Parallel Heuristic Exploration for Additive Complexity Reduction in Fast Matrix Multiplication

TL;DR

This paper introduces a parallel heuristic search method that significantly improves additive complexity reduction in fast matrix multiplication algorithms with ternary coefficients, outperforming previous methods in speed and results.

Contribution

A novel parallel random-search approach with heuristic scoring and new strategies for reducing additive complexity in matrix multiplication algorithms.

Findings

Achieved lower addition counts on 102 of 149 schemes.

Found 57 new best-known results for optimal-rank schemes.
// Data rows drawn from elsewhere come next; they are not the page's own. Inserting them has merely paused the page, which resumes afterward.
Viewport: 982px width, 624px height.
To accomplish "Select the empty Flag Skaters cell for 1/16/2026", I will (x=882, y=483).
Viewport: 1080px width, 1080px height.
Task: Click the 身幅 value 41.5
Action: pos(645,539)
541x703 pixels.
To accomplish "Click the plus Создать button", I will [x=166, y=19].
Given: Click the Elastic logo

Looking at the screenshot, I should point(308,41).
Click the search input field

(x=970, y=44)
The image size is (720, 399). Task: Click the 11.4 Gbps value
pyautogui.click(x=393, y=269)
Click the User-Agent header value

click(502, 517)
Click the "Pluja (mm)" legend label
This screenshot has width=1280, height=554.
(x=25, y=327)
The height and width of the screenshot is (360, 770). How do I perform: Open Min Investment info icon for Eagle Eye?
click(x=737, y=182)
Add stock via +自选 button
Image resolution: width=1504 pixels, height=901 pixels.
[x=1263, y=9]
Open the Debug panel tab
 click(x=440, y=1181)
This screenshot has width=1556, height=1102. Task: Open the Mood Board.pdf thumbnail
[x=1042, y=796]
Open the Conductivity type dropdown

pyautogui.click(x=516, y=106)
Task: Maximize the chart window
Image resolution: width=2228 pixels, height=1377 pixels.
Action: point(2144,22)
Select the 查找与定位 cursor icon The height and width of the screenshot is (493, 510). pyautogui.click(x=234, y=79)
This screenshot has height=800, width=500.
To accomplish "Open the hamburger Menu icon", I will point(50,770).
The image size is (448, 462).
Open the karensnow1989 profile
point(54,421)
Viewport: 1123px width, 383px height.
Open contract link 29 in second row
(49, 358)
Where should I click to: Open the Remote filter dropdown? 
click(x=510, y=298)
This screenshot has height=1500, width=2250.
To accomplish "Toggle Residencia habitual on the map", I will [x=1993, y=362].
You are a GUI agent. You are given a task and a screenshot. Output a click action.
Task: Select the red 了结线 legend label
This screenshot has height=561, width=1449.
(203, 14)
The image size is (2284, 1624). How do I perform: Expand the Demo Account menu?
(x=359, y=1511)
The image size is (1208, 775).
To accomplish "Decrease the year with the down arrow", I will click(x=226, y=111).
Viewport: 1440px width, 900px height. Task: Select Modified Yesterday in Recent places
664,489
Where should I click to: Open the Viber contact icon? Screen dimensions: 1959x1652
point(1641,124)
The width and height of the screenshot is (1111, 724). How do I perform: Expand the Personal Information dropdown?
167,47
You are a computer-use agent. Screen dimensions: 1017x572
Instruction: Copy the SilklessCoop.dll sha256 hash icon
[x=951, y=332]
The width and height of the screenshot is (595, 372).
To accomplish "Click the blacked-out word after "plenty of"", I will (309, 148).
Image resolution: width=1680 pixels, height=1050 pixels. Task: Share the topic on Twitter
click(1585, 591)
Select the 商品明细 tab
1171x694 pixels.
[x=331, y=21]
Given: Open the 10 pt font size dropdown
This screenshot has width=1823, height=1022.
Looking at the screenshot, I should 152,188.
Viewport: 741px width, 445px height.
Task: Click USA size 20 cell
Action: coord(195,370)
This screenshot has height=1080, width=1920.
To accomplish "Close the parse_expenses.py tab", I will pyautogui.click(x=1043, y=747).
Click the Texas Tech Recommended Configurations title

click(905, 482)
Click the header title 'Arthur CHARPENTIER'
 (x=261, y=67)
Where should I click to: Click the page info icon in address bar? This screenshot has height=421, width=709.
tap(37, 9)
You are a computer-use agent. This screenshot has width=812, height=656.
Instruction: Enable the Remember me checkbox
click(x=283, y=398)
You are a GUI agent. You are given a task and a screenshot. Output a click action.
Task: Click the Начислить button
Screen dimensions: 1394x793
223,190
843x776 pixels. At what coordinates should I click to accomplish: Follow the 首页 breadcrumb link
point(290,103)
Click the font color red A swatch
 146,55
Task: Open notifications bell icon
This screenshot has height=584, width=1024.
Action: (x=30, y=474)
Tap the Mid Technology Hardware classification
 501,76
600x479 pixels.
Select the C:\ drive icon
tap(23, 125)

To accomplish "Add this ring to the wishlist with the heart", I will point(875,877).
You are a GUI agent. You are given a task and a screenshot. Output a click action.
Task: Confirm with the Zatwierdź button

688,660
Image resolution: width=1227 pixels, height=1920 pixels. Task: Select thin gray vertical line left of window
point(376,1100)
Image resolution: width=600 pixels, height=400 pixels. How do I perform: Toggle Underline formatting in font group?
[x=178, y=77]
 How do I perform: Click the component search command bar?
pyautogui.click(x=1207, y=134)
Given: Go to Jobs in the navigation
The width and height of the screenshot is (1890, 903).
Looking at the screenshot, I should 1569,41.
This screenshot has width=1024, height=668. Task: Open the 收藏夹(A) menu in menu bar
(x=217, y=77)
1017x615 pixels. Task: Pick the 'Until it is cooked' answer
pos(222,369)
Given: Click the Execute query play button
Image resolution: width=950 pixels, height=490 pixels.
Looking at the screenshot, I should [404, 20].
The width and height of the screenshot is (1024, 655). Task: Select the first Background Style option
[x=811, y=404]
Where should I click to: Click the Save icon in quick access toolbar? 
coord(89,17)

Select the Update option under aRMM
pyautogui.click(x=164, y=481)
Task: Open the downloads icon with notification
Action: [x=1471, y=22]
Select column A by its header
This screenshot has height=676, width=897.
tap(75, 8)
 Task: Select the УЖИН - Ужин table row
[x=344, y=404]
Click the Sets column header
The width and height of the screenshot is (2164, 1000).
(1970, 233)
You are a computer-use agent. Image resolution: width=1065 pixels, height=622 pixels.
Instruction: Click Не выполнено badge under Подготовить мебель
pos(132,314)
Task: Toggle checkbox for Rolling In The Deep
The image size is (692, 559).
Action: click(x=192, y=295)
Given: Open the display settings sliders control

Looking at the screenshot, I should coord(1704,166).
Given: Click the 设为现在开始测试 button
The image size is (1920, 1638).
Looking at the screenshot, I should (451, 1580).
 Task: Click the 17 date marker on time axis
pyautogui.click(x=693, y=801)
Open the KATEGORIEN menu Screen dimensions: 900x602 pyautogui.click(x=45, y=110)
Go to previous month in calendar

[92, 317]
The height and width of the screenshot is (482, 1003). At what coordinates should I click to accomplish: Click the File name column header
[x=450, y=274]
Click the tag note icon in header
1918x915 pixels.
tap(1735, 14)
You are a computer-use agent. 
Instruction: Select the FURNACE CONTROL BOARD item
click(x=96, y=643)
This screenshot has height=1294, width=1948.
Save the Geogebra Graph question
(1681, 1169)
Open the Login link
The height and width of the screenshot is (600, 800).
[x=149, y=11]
Method is faster and often better than state-of-the-art algorithms.

Abstract

This paper presents a parallel random-search method for reducing additive complexity in fast matrix multiplication algorithms with ternary coefficients $\{-1,0,1\}$. The approach replaces expensive exact evaluation with fast heuristic scoring, including the new Greedy-Intersections strategy. The method runs many independent common subexpression elimination processes in parallel, exploring the search space through random pair substitutions and diverse selection strategies while sharing promising partial solutions. Tested on 149 ternary-coefficient schemes, the method achieves lower addition counts than the state-of-the-art Greedy-Potential on 102 schemes (including 57 new best-known results for optimal-rank schemes), matches it on 45, and is outperformed on only 2. For most schemes, it provides equal or better results while being significantly faster, making it practical for algorithm exploration. All software and results are open source.